Trap Hot Billionaire

"Aku ingin kau menikah dengan cucu sahabatku, Emma!" perkataan itu diucapkan oleh Fedrick Archer dan perkataan itu dia tunjukan pada cucu pertamanya Emma Catherine.

"Apa? Aku tidak mau!" tolak Emma. Keinginan kakeknya yang tiba-tiba tentu saja mengejutkan dirinya apalagi dia belum berpikir untuk menikah dalam waktu dekat.

"Kau tidak bisa menolak, Emma. Kakek sudah memutuskan hal ini sejak lama karena kakek sudah berjanji pada sahabat kakek untuk menjodohkan dirimu sebagai cucu pertama kakek dengan cucunya jadi kau tidak bisa menolak dengan keputusan ini."

"Aku tidak mau, Kakek. Aku memiliki kehidupanku sendiri jadi aku berhak menentukan kehidupanku. Aku akan menikah dengan pria yang aku pilih sendiri dan aku akan menikah pada saat aku ingin menikah tapi untuk saat ini, aku sedang berfokus pada karierku!" tolak Emma.

"Kakek sudah memutuskan jadi kau tidak bisa menolak, Emma!" teriak kakeknya sambil memukul meja. Emma terdiam, namun dia tidak menunjukkan rasa takut sama sekali karena dia tidak mau menikah apalagi pada pria yang tidak dia kenal sama sekali.

"Jangan memaksa aku, kakek. Aku benar-benar belum mau menikah untuk saat ini," pinta Emma.

"Jangan banyak alasan. Pernikahan ini sudah lama direncanakan. Meski sahabat kakek sudah meninggal, tapi cucunya sudah menagih janji itu jadi kau harus segera menikah!"

"Pokoknya aku tidak mau!" teriak Emma sambil beranjak dari tempat duduk. Jaman sudah modern, perjodohan hanya sebuah lelucon baginya dan dia tidak mau dijodohkan sama sekali.

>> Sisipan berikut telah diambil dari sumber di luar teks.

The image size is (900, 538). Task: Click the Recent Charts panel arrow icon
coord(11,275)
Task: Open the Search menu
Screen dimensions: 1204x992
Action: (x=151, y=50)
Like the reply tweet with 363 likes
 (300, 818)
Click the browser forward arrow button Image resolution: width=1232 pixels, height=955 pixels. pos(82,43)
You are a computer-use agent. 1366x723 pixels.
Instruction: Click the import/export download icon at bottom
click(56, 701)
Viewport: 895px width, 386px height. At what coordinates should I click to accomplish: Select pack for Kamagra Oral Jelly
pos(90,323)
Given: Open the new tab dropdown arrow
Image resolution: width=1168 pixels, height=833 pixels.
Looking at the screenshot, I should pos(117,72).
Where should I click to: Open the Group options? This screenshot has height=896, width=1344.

"Sudah kakek katakan, kau tidak bisa menolak. Besok malam, calon suamimu akan datang jadi kau tidak boleh pergi ke mana-mana!"

"Sudah aku katakan tidak mau, berarti tidak mau!" pekik Emma sambil memukul meja.

"Jaga sikapmu, Emma!" teriak kakeknya marah.

"Aku benci dengan kakek!" Emma melangkah pergi, dia tidak mau dijodohkan dengan siapa pun. Fedrick berteriak,  memanggil cucunya namun Emma sudah masuk ke dalam kamar dan bersembunyi di dalam sana. Tidak bisa, dia harus mencari cara agar perjodohan itu batal tapi bagaimana caranya? Dia tidak memiliki pacar sampai saat ini. Jika ada, mungkin dia bisa mengajak pacarnya pulang dan memperkenalkan pacarnya tapi apa kakeknya akan mengerti?

Tidak, dia rasa tidak. Meski dia sudah memiliki pacar sekali pun, dia yakin kakeknya tidak akan peduli dan tetap dengan perjodohan yang sudah dia rencanakan apalagi janji yang sudah kakeknya buat dengan sahabatnya. Dia yakin kakeknya tidak akan peduli dan tetap akan menjodohkan dirinya. Emma melangkah mondar-mandir, memikirkan cara untuk terlepas dari perjodohan itu namun ide yang cukup gila justru dia dapatkan.

Emma menggeleng, sepertinya dia sudah gila tapi dia tidak menemukan cara bagus lagi untuk menghindari perjodohan itu. Biarlah, mungkin idenya benar-benar gila tapi dia akan melakukannya. Emma pergi secara diam-diam, dia pergi mencari seorang pria paling panas dan yang paling digandrungi banyak wanita di kota itu karena dia berencana menjebak pria itu dan tidur dengannya. Rencananya adalah, dia ingin membuat dirinya hamil agar perjodohan itu batal tapi dia ingin hamil benih dari pria yang memiliki kekuasaan di kota itu.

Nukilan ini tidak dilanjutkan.